Dear Friends,
Well, it’s actually arrived. The day I dreaded has finally dawned. I’m sat in front of the computer, about to start writing my latest Wednesday letter, and I cannot think of anything to say. I’m not someone who is usually lost for words. But this evening, that is how it is. I guess I’m just feeling a bit flat. I’m not quite sure what the future has in store; the immediate future, or looking further ahead. Hoping for the best, while fearing for the worst is an oft repeated mantra precisely because it sums up the mood of many of us right now…
…Anyway, enough of me. What about you? We all have to face up to the uncomfortable truth that to a greater or lesser degree, as the pandemic continues to radically disrupt our lives, whether we like it or not, all of us have been affected mentally. Is it too much to suggest that for all of us, our mental health has taken a hit? Perhaps not to the extent of needing professional medical intervention, or of needing to take particular prescribed medication, or of requiring any other form of treatment, but we know just how much we have been affected, or do we? We are heartened by the news that a vaccine may well become available sooner rather than later. But it will not automatically cure all our ills.

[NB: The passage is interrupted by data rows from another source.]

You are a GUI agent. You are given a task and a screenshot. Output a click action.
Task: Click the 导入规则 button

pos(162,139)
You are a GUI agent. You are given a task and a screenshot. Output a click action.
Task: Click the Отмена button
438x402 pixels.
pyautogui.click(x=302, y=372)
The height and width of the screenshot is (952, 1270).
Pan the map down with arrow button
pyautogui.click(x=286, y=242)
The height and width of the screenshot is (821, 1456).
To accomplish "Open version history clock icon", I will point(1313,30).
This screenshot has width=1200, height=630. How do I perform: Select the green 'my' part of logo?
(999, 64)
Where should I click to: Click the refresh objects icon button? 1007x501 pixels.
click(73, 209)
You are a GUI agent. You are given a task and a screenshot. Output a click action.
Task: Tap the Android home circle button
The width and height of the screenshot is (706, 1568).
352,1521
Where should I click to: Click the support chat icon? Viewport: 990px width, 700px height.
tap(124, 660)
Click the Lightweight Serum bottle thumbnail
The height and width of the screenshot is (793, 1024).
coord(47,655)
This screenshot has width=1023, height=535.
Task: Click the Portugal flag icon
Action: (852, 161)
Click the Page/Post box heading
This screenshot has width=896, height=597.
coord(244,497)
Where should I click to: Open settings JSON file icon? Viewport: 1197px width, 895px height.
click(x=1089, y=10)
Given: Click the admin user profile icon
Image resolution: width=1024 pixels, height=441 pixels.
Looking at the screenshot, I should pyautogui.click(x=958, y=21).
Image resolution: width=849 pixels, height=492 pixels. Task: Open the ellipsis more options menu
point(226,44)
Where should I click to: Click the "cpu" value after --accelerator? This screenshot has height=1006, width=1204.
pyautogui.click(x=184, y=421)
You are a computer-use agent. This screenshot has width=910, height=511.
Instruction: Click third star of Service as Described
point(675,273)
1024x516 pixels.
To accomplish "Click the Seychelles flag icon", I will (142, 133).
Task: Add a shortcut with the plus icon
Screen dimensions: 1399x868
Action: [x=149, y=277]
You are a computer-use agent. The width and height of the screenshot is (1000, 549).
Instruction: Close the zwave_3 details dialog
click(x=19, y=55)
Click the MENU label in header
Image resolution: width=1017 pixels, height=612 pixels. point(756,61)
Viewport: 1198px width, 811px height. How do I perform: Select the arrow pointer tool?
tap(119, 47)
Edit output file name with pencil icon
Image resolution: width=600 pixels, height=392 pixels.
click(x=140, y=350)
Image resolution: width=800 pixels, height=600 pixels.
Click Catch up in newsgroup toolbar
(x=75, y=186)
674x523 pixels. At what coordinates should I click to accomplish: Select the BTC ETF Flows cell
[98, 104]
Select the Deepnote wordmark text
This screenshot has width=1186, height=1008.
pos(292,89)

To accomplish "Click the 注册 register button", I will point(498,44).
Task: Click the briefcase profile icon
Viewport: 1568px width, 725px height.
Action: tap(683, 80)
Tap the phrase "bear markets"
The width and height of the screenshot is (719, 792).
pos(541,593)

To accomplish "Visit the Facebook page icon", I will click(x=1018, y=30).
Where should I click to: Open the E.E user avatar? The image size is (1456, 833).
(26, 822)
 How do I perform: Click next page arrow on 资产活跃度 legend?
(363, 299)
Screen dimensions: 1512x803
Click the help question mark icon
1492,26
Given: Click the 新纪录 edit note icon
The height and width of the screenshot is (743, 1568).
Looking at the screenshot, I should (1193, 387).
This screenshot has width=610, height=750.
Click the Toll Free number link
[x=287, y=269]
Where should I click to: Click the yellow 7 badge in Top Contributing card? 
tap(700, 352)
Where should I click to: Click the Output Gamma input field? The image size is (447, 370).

As we wake from this Covid-19 induced nightmare, none of is likely to emerge totally unscathed. All of us need to take seriously the likely lasting impact this whole experience will have had on our mental health…
…And the same will be true for our spiritual well-being. What we are presently experiencing is bound to have caused us to ask questions of ourselves concerning our faith in God; our understanding of how God works in the world; wondering why God allows all of this to happen; how can God stand idly by while so many people suffer illness and death; where has God been while all of this has been going on; why is so much more difficult to pray; why, when I do pray, don’t I get the answer I wish for. If as a person of faith, you have not found yourself wondering about any or all of this, then of what value is faith. For faith to flourish, it has to be confronted by doubt…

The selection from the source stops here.